This is the second in a series of three posts in which I feature coaching tips from business consultant-coach-authors Michelle Gall, Dawn Lennon, and Phil Gerbyshak on how to cope in this chaotic climate.
Today I feature Michelle Gall, executive coach and the author of Keep Your WITS About You: Work Smart, Be Happy, Feel Great. Here’s what Michelle had to say in response to the question:
In organizations where employees are experiencing low morale, low motivation, general malaise, etc. – due to workplace pressures and current economic conditions – what do you suggest to help people re-energize themselves and their co-workers?
“You’ve heard it all. The market value of everyone’s retirement savings has plummeted while insomnia has soared to new heights. The economic meltdown has ridden roughshod over college funds, nest eggs, and employee morale. Just a year ago, employees had their sights set on upward mobility and corner offices, but now they’re hanging on by their fingernails just to keep what they have. Everyone knows someone who has been fired or laid-off in the last year; if you don’t, you either travel in rarefied circles or you’re out-of-touch with the American workplace.
“It’s easy to have a good attitude when things are going well, but it takes someone special to stay positive during trying times. Not just anyone can turn lemons into lemonade. That’s why bad times call for good people. You don’t need a lot of money to have fun –– just the right people. Here are a few of my favorite tips for building camaraderie and improving workplace morale:
- Cookie Exchange: Everyone brings in a plate of one dozen homemade cookies and a paper bag. Employees then fill their paper bags with one dozen different cookies (each cookie from a different plate). In this way, employees arrive with their own cookies, but they leave with an assortment of different cookies baked by their colleagues. Everyone gives and receives. The only rule: everyone leaves with a full bag so that there are no leftover cookies.
- Thank You Notes: This team-building exercise is a more meaningful version of “Secret Santa,” where everyone ends up with positive feedback. Each employee writes his/her name on a piece of paper and drops it into a large manila envelope. Each person then reaches into the manila envelope and picks out a colleague’s name at random. The employee then has 24 hours to write a thank you note to the colleague for behaviors and actions that s/he appreciates in that person. It’s extra convenient and fun if a variety of blank note cards are available to employees for this exercise. The notes can be unsigned and typed if desired to preserve anonymity. The next day, all the thank you cards are placed in a large manila envelope, retrieved randomly, and distributed to each employee by name for their reading pleasure.

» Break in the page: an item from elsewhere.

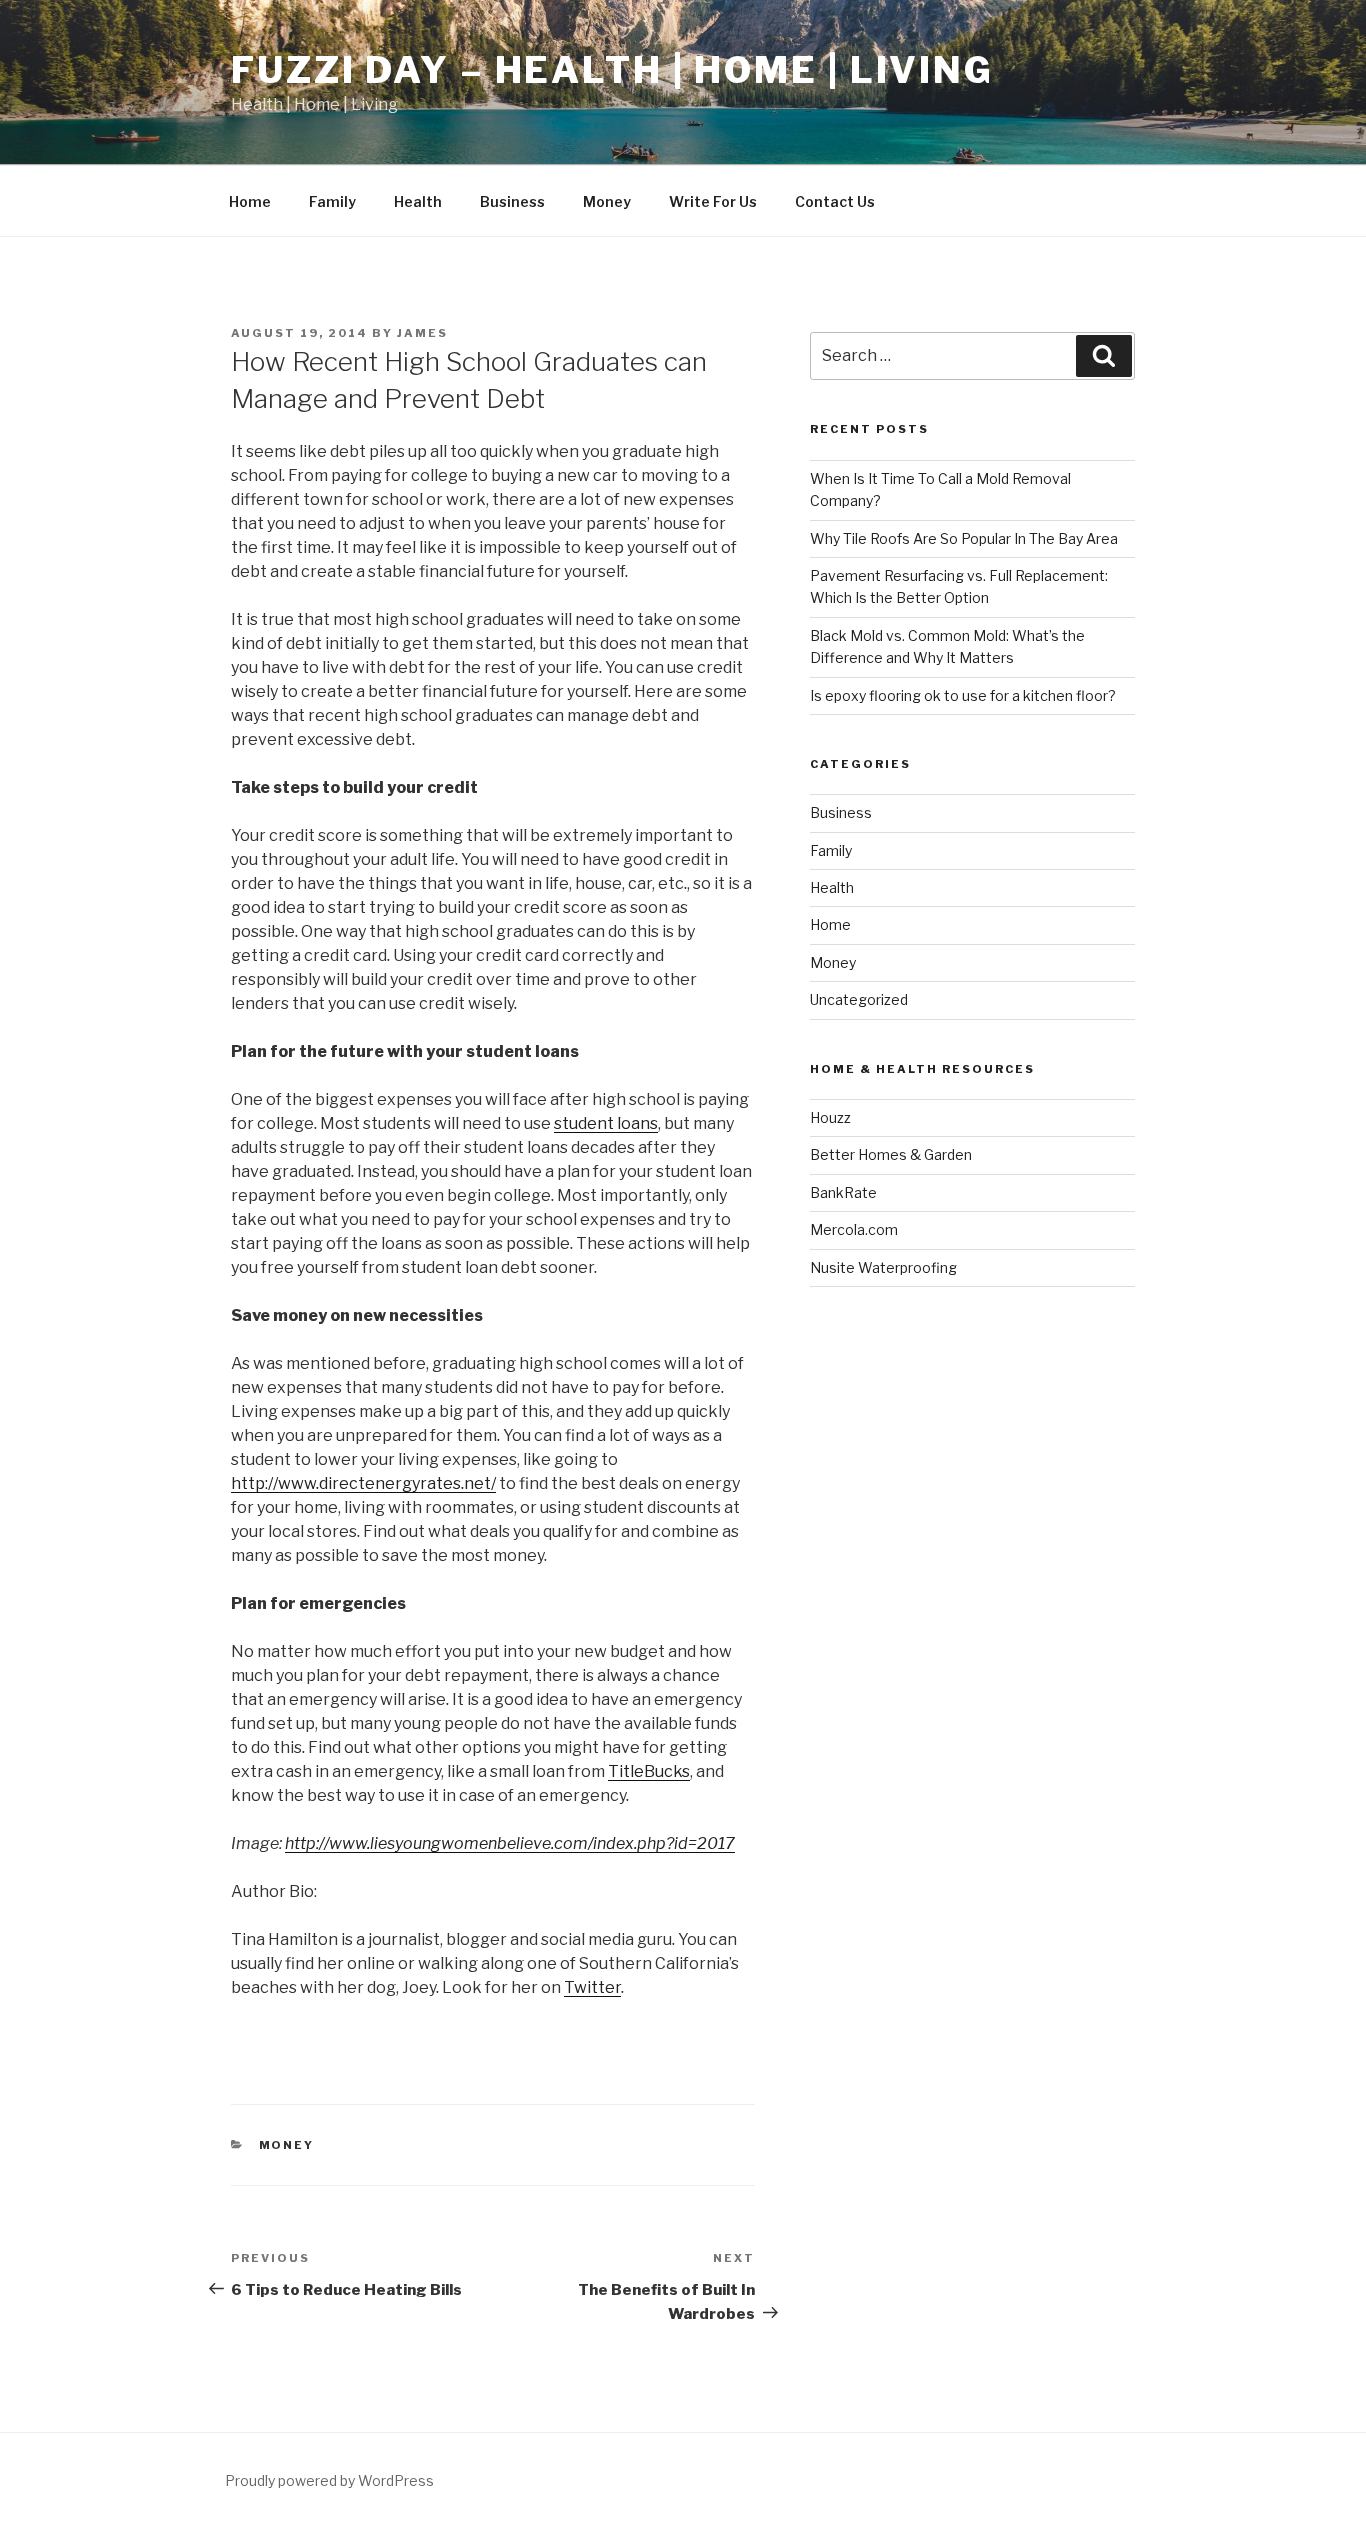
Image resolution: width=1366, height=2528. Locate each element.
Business (512, 201)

- Catch ‘Em Doing Something Good: The two exercises described above reward everyone, but perhaps you prefer to reward only those employees who demonstrate a particular desired behavior. Cedars-Sinai Medical Center faced this challenge when it wanted to increase hand-washing among its doctors. Their solution? The hospital empowered a posse of nurses to award a $10 Starbucks card to every physician they caught in the act of hand-washing. It may be hard to believe, but this low-cost incentive increased hand-hygiene compliance from 65% to 80%. If a $10 Starbucks card can reinforce good behavior in high-paid doctors, just think how effective it could be with lesser-paid employees at your organization for whom a stop at Starbucks is now a rare treat. [Here’s more info about the Cedars-Sinai case.]
“There are lots of variations on the above team-building exercises, and you can adjust or tailor them easily to fit your particular industry or workplace norms. These morale-boosters deliver a big bang for the buck. They cost little or nothing, and they’re easy to implement. What’s more, they also offer employees the opportunity to be creative and have fun, which helps reduce stress and enhance morale. Bad times call for good people. Be one of the good guys.”